Saturday, July 4, 2009

Compassion Judgment

  • Main Entry: com·pas·sion
  • Pronunciation: \kəm-ˈpa-shən\
  • Function: noun
  • Etymology: Middle English, from Anglo-French or Late Latin; Anglo-French, from Late Latin compassion-, compassio,from compati to sympathize, from Latin com- + pati to bear, suffer — more at patient
  • Date: 14th century

: sympathetic consciousness of others' distress together with a desire to alleviate it

synonyms see pity




  • Main Entry: judg·ment
  • Variant(s): or judge·ment \ˈjəj-mənt\
  • Function: noun
  • Date: 13th century

1 a : a formal utterance of an authoritative opinion b : an opinion so pronounced 2 a : a formal decision given by a court b (1) : an obligation (as a debt) created by the decree of a court (2) : a certificate evidencing such a decree 3 a capitalized : the final judging of humankind by God b : a divine sentence or decision; specifically : a calamity held to be sent by God 4 a : the process of forming an opinion or evaluation by discerning and comparing b : an opinion or estimate so formed 5 a : the capacity for judging : discernment b : the exercise of this capacity 6 : a proposition stating something believed or asserted

synonyms see sense


Painted faint blue, there is only wall inside my bedroom that isn't brick or consummed up by closet doors (not a complaint) . This wall has become the head board of sorts for my bed and where I've display a collection of "dreamtime" objects.
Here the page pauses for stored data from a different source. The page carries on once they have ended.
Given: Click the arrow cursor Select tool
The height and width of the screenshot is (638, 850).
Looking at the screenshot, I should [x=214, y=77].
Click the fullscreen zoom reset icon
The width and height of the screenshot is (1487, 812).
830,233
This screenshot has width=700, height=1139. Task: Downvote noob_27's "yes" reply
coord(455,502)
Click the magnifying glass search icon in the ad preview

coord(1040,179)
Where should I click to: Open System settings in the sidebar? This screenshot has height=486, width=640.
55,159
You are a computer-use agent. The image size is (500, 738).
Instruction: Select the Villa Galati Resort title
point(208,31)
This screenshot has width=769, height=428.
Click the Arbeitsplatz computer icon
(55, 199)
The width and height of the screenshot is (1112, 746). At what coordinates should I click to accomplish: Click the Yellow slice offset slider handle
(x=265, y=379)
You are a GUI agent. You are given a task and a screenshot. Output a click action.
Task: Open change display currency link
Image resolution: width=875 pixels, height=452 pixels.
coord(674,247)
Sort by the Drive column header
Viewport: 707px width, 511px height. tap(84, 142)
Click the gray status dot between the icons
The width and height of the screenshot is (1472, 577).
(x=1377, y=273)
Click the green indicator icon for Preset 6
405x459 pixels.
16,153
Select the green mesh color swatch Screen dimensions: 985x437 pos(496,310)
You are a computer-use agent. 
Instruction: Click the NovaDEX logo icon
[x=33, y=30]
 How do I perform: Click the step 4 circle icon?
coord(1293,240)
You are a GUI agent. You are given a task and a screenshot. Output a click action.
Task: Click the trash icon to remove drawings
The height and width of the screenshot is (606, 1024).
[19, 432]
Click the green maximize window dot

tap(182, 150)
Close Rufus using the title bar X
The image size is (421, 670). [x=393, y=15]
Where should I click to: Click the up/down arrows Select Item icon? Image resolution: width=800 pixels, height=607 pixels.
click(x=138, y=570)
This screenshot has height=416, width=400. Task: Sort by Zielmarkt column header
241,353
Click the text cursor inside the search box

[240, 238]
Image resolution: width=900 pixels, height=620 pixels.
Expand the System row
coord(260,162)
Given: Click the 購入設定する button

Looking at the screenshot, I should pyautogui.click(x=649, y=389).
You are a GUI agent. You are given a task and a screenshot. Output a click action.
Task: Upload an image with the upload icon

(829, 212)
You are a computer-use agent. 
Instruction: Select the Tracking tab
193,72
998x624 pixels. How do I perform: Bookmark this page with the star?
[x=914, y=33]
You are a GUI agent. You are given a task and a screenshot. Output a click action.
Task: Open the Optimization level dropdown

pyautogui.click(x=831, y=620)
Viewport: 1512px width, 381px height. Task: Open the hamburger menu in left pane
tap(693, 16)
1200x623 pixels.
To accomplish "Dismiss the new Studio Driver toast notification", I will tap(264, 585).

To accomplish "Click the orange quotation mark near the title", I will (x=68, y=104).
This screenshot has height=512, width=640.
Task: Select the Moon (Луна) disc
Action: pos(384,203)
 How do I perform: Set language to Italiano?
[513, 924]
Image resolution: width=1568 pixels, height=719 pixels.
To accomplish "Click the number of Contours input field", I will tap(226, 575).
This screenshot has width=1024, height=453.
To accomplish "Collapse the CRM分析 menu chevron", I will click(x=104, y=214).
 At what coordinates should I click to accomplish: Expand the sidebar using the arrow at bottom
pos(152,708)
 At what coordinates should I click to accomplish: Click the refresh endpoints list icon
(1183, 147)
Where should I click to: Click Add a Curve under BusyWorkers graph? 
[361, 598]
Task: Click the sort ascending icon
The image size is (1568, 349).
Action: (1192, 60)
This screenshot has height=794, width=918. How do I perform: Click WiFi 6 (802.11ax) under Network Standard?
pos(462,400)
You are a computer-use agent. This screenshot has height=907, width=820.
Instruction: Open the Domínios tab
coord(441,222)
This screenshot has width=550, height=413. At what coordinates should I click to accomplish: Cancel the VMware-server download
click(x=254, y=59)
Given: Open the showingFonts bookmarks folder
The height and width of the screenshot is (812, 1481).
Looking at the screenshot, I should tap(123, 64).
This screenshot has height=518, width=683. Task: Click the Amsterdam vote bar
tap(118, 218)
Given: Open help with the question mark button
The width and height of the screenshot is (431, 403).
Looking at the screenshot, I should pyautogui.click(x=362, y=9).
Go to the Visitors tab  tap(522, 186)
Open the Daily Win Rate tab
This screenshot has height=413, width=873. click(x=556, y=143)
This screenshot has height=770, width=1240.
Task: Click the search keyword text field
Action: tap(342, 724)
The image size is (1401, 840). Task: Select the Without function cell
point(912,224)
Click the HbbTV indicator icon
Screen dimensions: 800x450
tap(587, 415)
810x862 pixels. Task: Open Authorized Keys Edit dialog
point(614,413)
The objects are close to my light switch. So when ever I flip the switch, before I leave the room or fall asleep, they remind me of wonderful and loving things and people in my life. This transformation or realization or affirmation only takes a moment. In the time it takes to flip a switch I have filled my heart, refresh my perspective as if I've just woke from a sleep to the warm sunlight of a new day with all its possibilities.

A few of the objects on my wall of sweetdreams and memories are: a photograph of Brad holding a paper smilie face with Naugha's nosed poking through the center, a drawing from Tara of our magical visit with the Bonsi trees in DC, the first photograph of me as an adult that I actually liked taken by Jackie, a monarch butterfly print from a workshop in Big Sur with the Chicas Guapas, a lovely illustrated thank you card from Deb and my "superpowers surfaced when worn" oil painting of pink girly panties. But the one thing that always catches my eye is a olive colored postnote that reads in my handwriting, "When I hide my compassion behind judgment, I hide my true self".

At the end of the day before my head hits the pillow and my mind wonders off to dream, that paper reminds me that I have a choice and a responsibility for my actions and reactions of each day. And it also reminds me that at the end of each day if I wasn't able to act or respond as well as I wanted, tomorrow is another opportunity, a day of endless possibilities.